Di seberang meja wawancara, duduklah seseorang dengan wajah sedikit tegang, jas yang kebesaran, mungkin milik ayahnya, dan CV yang dicetak dengan tinta terakhir di warung fotokopi. Ia bukan aktor.
Tapi pagi itu, ia harus berakting seperti manusia paling percaya diri di dunia. Karena katanya, perusahaan suka yang "penuh semangat."
Ia menghadap seorang HRD, manusia juga, sebenarnya. Tapi begitu duduk di kursi pewawancara, entah kenapa beberapa di antara mereka mendadak berubah: menjadi ahli psikoanalisa, jaksa, kadang penentu takdir.
"Ceritakan tentang diri Anda."
Kalimat pembuka yang terdengar sederhana. Tapi untuk banyak kandidat, ini adalah penggalian arkeologi eksistensial. Jawaban mereka harus cukup dalam untuk menyentuh hati, tapi tidak terlalu dramatis agar tidak dianggap 'kurang stabil secara emosional.'
HRD yang duduk di seberang itu mencatat. Mengangguk. Kadang bertanya: "Kenapa Anda keluar dari tempat sebelumnya?"
Kalimat netral. Tapi bisa terdengar seperti tuduhan halus. Seolah-olah berpindah kerja itu dosa.
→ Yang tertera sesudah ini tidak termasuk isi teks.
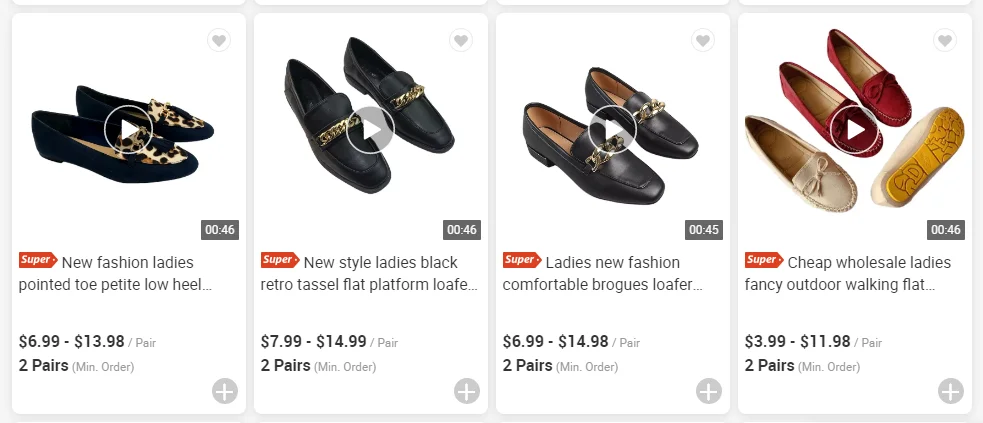Heart the cheap wholesale walking flats

pyautogui.click(x=945, y=41)
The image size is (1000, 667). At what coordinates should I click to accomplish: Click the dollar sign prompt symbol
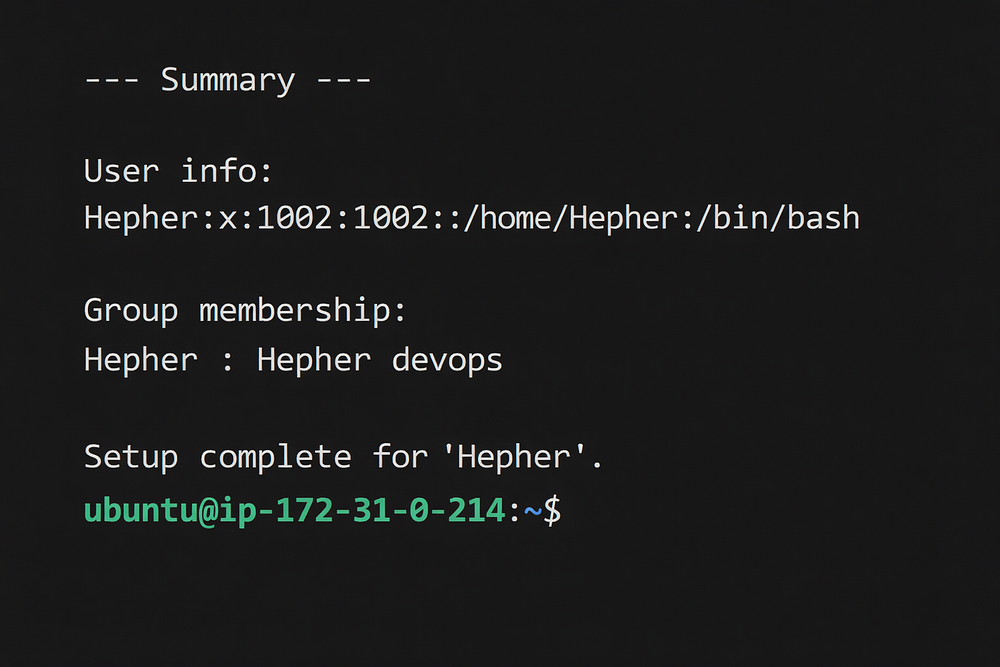pyautogui.click(x=552, y=511)
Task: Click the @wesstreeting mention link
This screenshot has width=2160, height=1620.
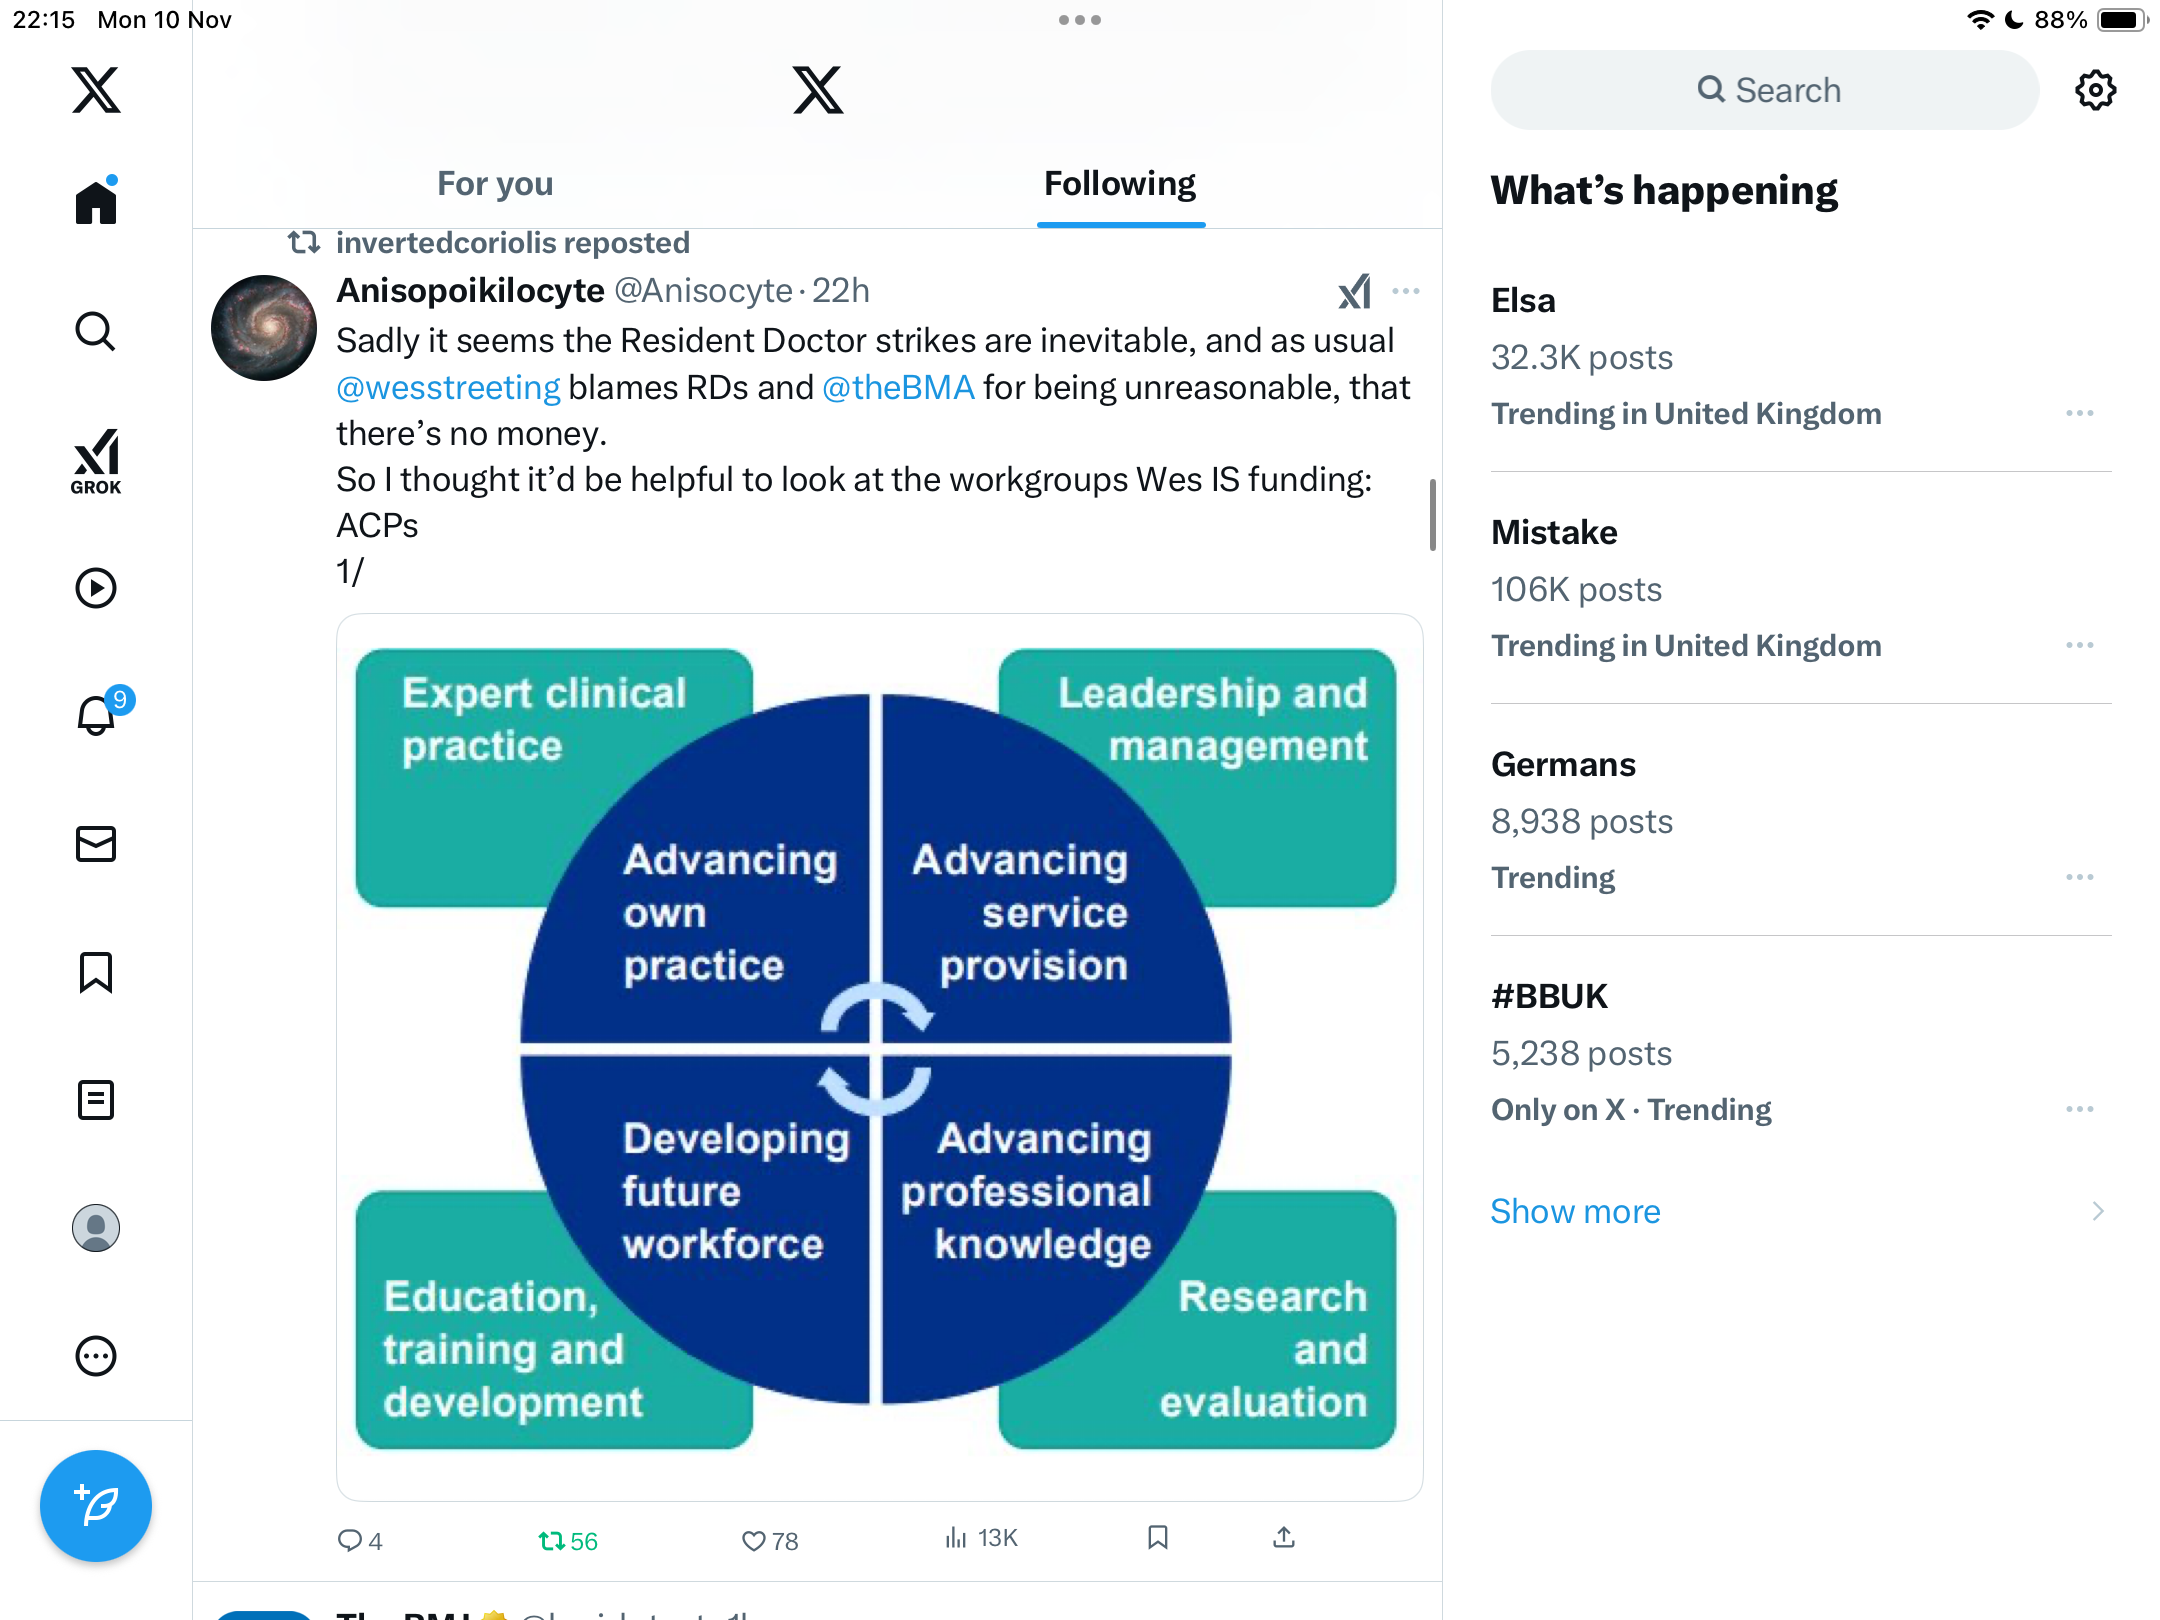Action: point(448,388)
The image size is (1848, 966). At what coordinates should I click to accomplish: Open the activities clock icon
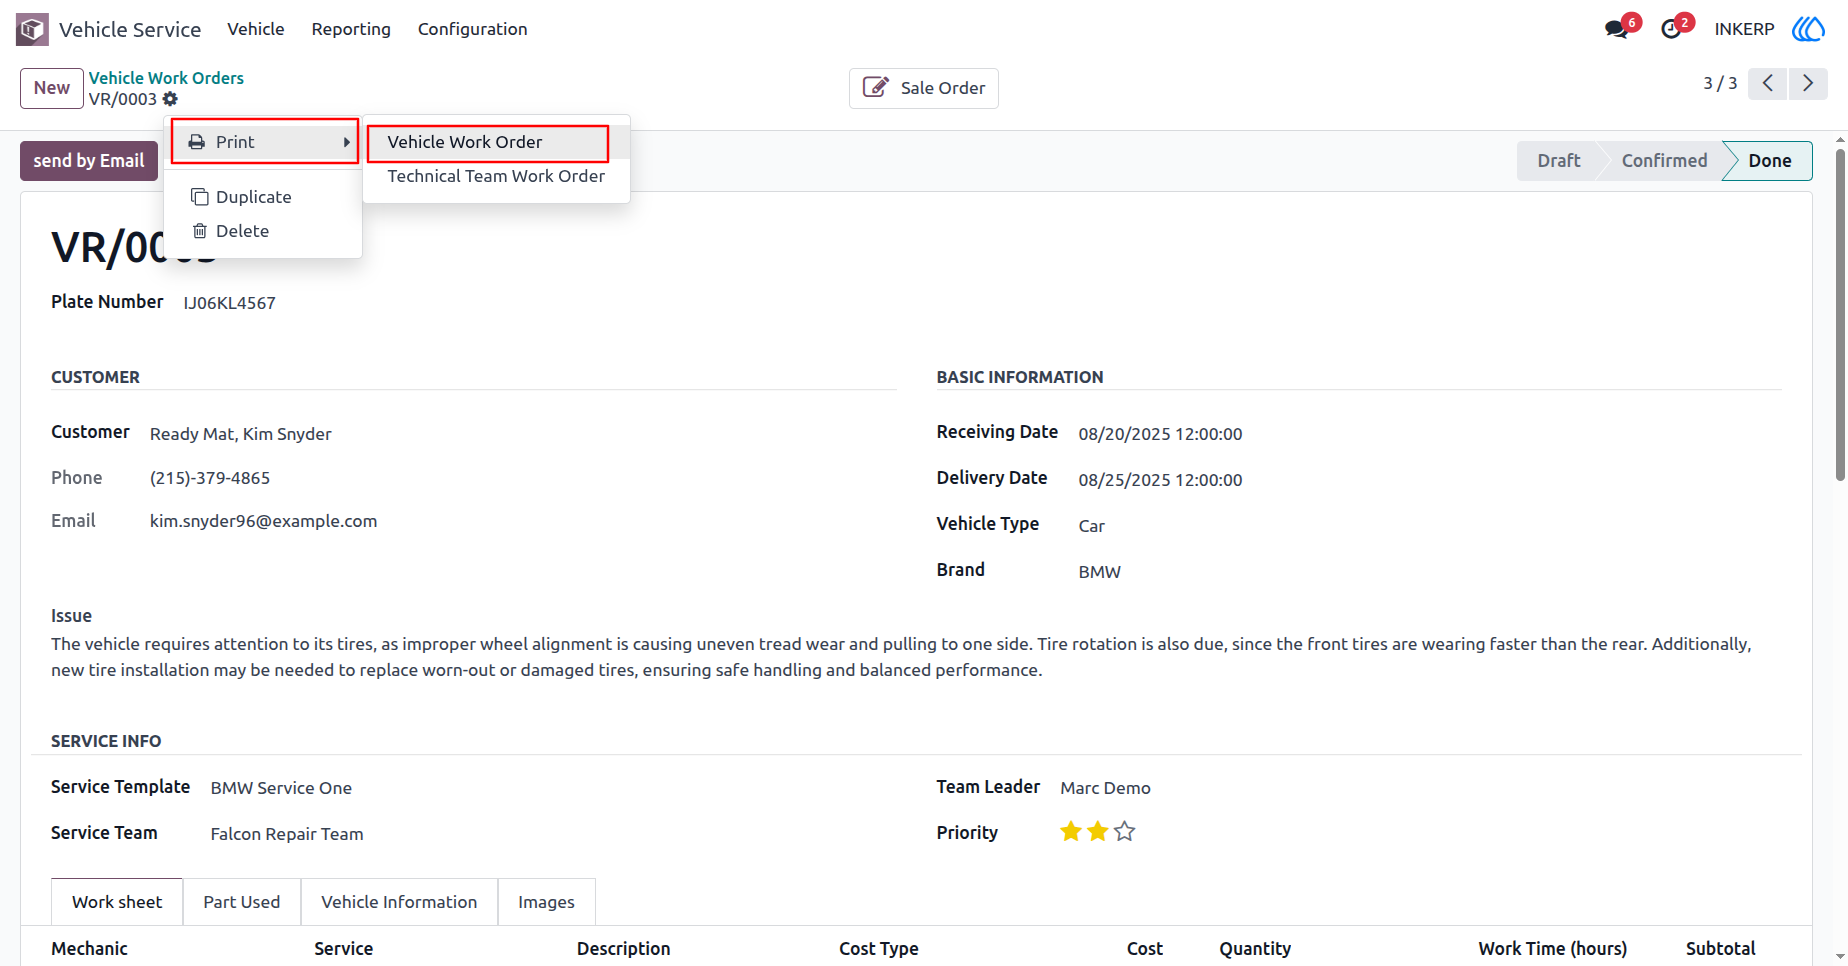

Lalu muncul pertanyaan favorit sepanjang masa: "Apa kelebihan dan kekurangan Anda?"
Pertanyaan yang membuat para kandidat belajar berdiplomasi tingkat tinggi. Katakan "perfeksionis", agar kekurangan tampak seperti kelebihan. Katakan "mudah bergaul", agar tampak menyenangkan, meski introver di dalam hati.
Dan sang HRD pun menganalisis. Menimbang-nimbang. Tentu saja, dengan sangat objektif, tanpa bias, tanpa intuisi personal, tanpa dipengaruhi mood pagi itu atau sisa stres meeting barusan.
Sementara itu, si kandidat duduk dengan telapak tangan berkeringat, menanti vonis tak tertulis.
Lucunya, kita semua tahu bahwa wawancara itu bukan pengadilan. Tapi atmosfernya sering terasa seperti persidangan.